Flexible Insert Tube for the Lining of Pipelines and of Ducts, in Particular of Sewers

Abstract

The invention relates to a flexible insert tube (1) for the lining of pipelines (2) and of ducts, in particular of sewers (4), where the flexible insert tube (1) has at least two sublayers (8, 10, 22), of which at least one first sublayer (8, 12) has fibres composed of an inorganic material and can be impregnated by a hardenable reactive composition, characterized in that in the direction from the inside to the outside, based on a longitudinal axis (6) of the flexible insert tube (1), a first inner sublayer (8) is followed by a further sublayer (10), which can be impregnated by the hardenable reactive composition, and whose proportion of fibres composed of an inorganic material is less than 100%.

Description

The invention relates to a flexible insert tube for the lining of pipelines and of ducts, in particular of sewers, according to the preamble of claim 1.

Damaged lines or ducts, in particular sewers or the pertinent pipelines, can generally be rehabilitated by replacement of damaged duct or pipe sections. The associated costs and downtimes in many cases are not acceptable for underground ducts or pipelines.
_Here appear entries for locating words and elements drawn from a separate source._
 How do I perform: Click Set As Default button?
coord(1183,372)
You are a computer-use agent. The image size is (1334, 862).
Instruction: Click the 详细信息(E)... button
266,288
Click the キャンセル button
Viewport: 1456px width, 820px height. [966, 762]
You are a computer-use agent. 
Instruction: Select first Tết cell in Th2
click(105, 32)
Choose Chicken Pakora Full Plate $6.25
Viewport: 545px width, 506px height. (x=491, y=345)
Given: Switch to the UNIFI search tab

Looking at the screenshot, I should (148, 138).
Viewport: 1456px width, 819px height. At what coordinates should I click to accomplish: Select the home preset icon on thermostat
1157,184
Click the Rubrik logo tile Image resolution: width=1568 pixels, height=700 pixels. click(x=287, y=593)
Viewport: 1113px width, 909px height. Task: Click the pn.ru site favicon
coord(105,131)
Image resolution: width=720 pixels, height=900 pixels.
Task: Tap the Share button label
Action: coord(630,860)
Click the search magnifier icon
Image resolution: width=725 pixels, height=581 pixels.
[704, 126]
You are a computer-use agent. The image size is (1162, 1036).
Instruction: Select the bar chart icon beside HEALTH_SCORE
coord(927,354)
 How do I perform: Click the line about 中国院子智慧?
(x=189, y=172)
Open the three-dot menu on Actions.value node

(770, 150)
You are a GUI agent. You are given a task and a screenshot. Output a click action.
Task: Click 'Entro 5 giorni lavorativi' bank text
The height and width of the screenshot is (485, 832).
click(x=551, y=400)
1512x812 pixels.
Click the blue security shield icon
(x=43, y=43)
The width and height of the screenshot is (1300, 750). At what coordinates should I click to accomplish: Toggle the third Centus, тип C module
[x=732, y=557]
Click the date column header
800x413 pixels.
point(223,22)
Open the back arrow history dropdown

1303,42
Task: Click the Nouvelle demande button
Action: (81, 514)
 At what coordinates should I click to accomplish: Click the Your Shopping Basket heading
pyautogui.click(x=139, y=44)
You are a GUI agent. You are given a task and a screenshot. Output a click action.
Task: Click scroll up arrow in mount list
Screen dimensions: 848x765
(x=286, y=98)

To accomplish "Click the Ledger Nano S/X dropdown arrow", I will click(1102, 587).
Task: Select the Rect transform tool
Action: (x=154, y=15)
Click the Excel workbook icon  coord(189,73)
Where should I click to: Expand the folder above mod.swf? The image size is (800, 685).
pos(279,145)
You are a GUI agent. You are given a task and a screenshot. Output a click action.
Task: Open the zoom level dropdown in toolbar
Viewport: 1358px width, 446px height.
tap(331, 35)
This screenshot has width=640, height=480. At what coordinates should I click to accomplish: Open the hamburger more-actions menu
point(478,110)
For this reason a technology has been developed in which a flexible insert tube is pulled into the duct to be rehabilitated. The flexible insert tube is impregnated with a curable reaction mass and, after pulling into the duct being rehabilitated, is brought into contact with the inside of the duct. Then the reaction mass is cured and the cured flexible insert tube forms a liquid-tight and generally also gastight pipeline within the duct.

Flexible insert tubes such as these are known for example from WO 00/50801 A2. The known flexible insert tube has several layers which are each formed from glass fibers and are impregnated with a curable resin. Typical lengths of these flexible insert tubes are between 30 and 60 m, but can also be up to 250 m and more. The diameter of the ducts to be rehabilitated is typically between 100 and 1200 mm, but can also be more or less.

With the known flexible insert tubes, ducts can be rehabilitated in a very high quality and in the cured state the flexible insert tubes have extremely high chemical and mechanical resistance.

The object of the invention is to make available a flexible insert tube which is still further improved with respect to economic efficiency and functionality. In one embodiment, at high chemical and/or mechanical resistance, the production costs for the flexible insert tube are to be reduced. In another embodiment the installation properties are to be further improved.

This object is achieved by the flexible insert tube specified in claim 1. Special embodiments of the invention are specified in the dependent claims.

In a flexible insert tube for lining of pipelines and ducts, in particular of sewers, the flexible insert tube having at least two layers, of which at least the first layer has fibers of inorganic material and can be impregnated with a curable reaction mass, the object is achieved in that in the direction from the inside to the outside, relative to the longitudinal axis of the flexible insert tube, the inner first layer is connected to another layer which can be impregnated with the curable reaction mass and which has a proportion of fibers of inorganic material which is less than 100%.

While for the known flexible insert tube there are several layers of identical composition on top of one another, in this invention the layers located on top of one another are of different material composition. Thus, from the inside to the outside the first layer which has fibers of inorganic material is joined to another layer with fibers which are made preferably entirely of an organic material, for example of polypropylene filaments or polyester filaments. Altogether there can be several layers of different composition on top of one another, and the thickness of the different layers can be different.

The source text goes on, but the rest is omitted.